> Aim of the exercise
Reproduce the part of the Unity YOLOv8 thread from "Like I said, I" up to and including "with opset 9?".

> Passage
Implementing Yolov8 model in Unity Magic Leap 2 project

I'm seeking to integrate object detection into an existing Unity application for Magic Leap 2. I'm currently using Barracuda as my machine learning library along with a custom-trained YOLOv8 ONNX model. While I've successfully conducted inference both in Unity and on the device, I'm facing challenges in interpreting the outputs.

Could anyone recommend a Unity-supported package for inferencing with YOLOv8? Alternatively, is there a more effective approach to implementing object detection using a trained YOLO model in ONNX format?

@sfernandez, I would greatly appreciate it if you could take a look at this topic. Thank you for your assistance and our past collaborations! :blush:

Does this help?

Have fun with it, let me know what you think.

I would recommand to check Unity Sentis: Use AI models in Unity Runtime | Unity for ONNX format.

I tried using that solution, but I received a strange output. The values I'm extracting from the model are center, top-left, bottom-right, and confidence. All these values seem small, so I'm unsure how to convert them into bounding boxes. Additionally, the confidence values should be within the range of 0 to 1, but I'm getting values above 1.

image

Yeah, I am not quite the Yolo expert. It feels like you putting the wrong values in or reading the wrong values out of a tensor. But that is more of a hunch. What does Netron display about inputs and outputs?

This is the Netron results:
image

Data are read as Barracuda.Tensor. This is the exact code for reading data:

Center = new Vector2(tensorData[0, 0, 0, 0], tensorData[0, 0, 0, 1]);
Size = new Vector2(tensorData[0, 0, 0, 2], tensorData[0, 0, 0, 3]);
TopLeft = Center - Size / 2;
BottomRight = Center + Size / 2;
Confidence = tensorData[0, 0, 0, 4];

As inputs I pass the texture of image in resolution 640x640. Basically in the same way preprocessing is done in the example.

Like I said, I am not a Yolo expert and I have no idea if you are actually using more of my code or not. Have you made sure the model is exported with opset 9?

In YOLO v8, the center and size are normalized by resolution. So when convert to topleft ro bottomright, you have to multiply center and size by resolution.
Here is a Matlab script I wrote to convert topleft/bottomright to center/size, you can reverse it to get what you want which are x1, y1, x2, y2:

%reso is the resolution, e.g. [640 480]
%box is the bounding box [topleftx, toplefty, width, height]
% x, y are the normalized center, w, h are normalized width and height
% x1, y1, x2, y2 are coords of topleft/bottomright (non normalized)
function [x,y,w,h] = convert2yolo(reso, box)
    dw = 1./reso(1);
    dh = 1./reso(2);
    w = box(3);
    h = box(4);
    x1 = box(1);
    y1 = box(2);
    x2 = x1 + w;
    y2 = y1 + h;
    x = (x1+x2)/2;
    y = (y1+y2)/2;
    x = x*dw;
    w = w*dw;
    y = y*dh;
    h = h*dh;
end

I managed to solve this issue by flipping the image pixels

> Dataset excerpt
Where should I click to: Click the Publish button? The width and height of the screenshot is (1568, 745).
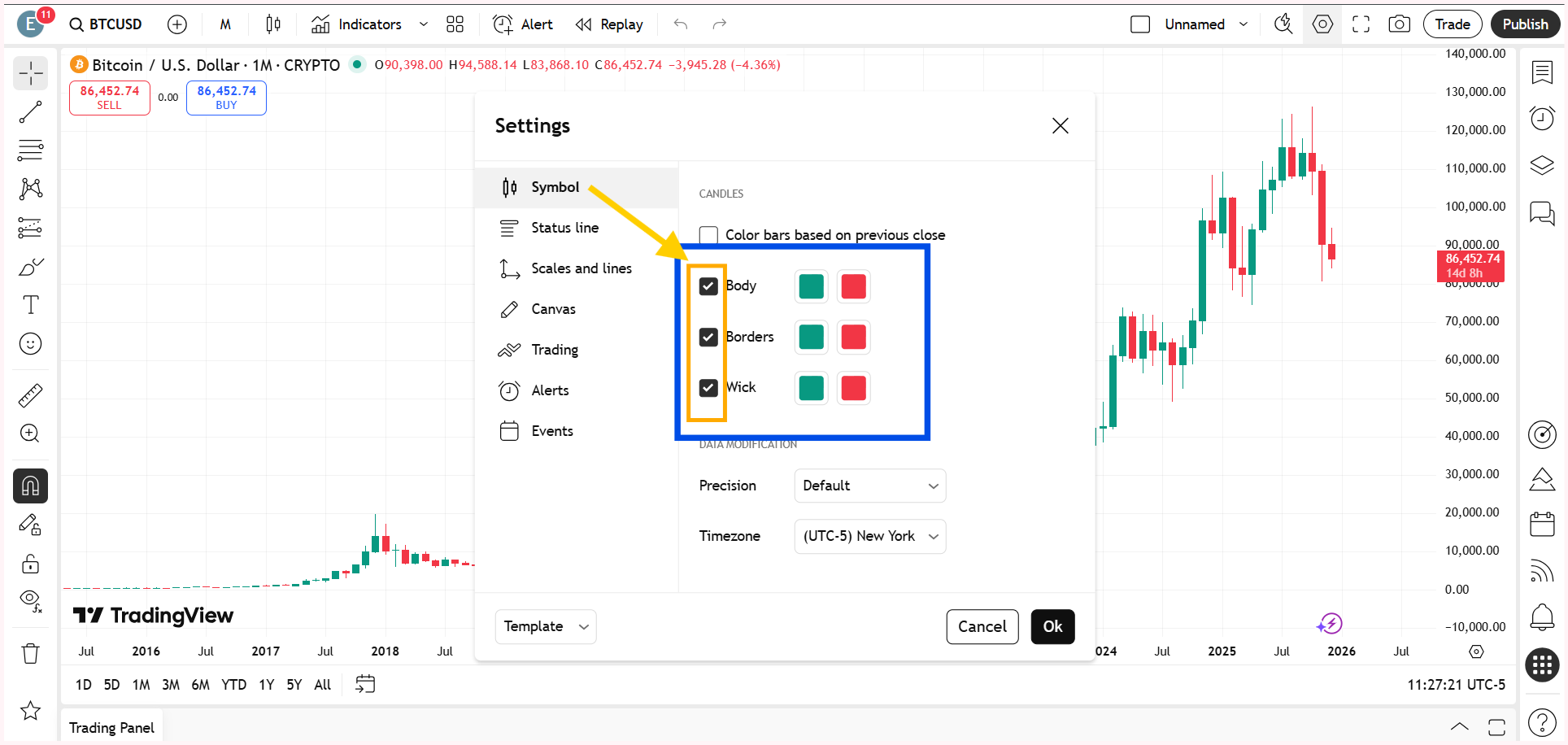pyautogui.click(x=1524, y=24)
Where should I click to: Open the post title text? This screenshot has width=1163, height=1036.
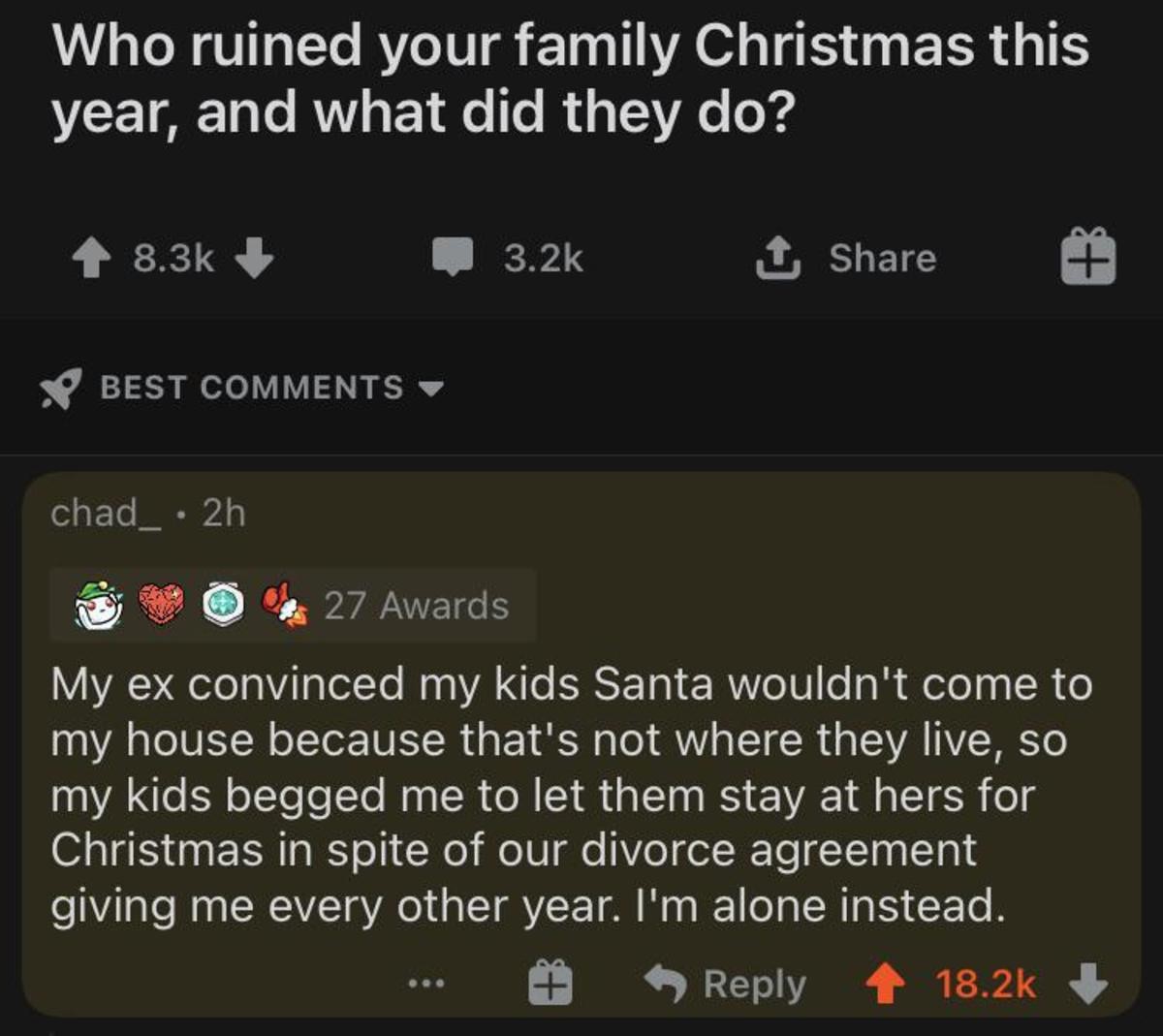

> Output
Like I said, I am not a Yolo expert and I have no idea if you are actually using more of my code or not. Have you made sure the model is exported with opset 9?